Go through the records and give each one again exactly, omitting the images.

__________

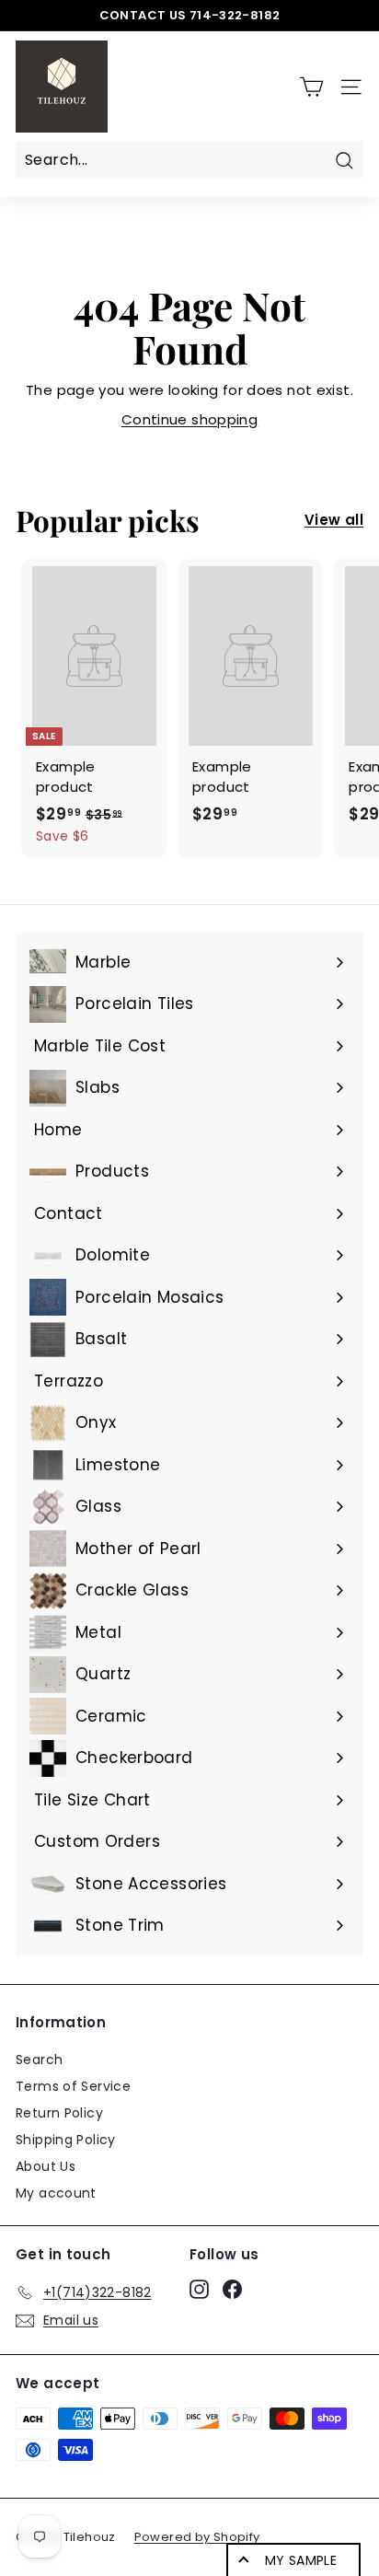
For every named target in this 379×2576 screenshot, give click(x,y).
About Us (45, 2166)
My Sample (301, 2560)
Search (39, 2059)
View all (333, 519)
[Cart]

__________

**Result of this task**
For every named target in this 379×2576 screenshot, give click(x,y).
About Us (45, 2166)
My Sample (301, 2560)
Search (39, 2059)
View all (333, 519)
[Cart]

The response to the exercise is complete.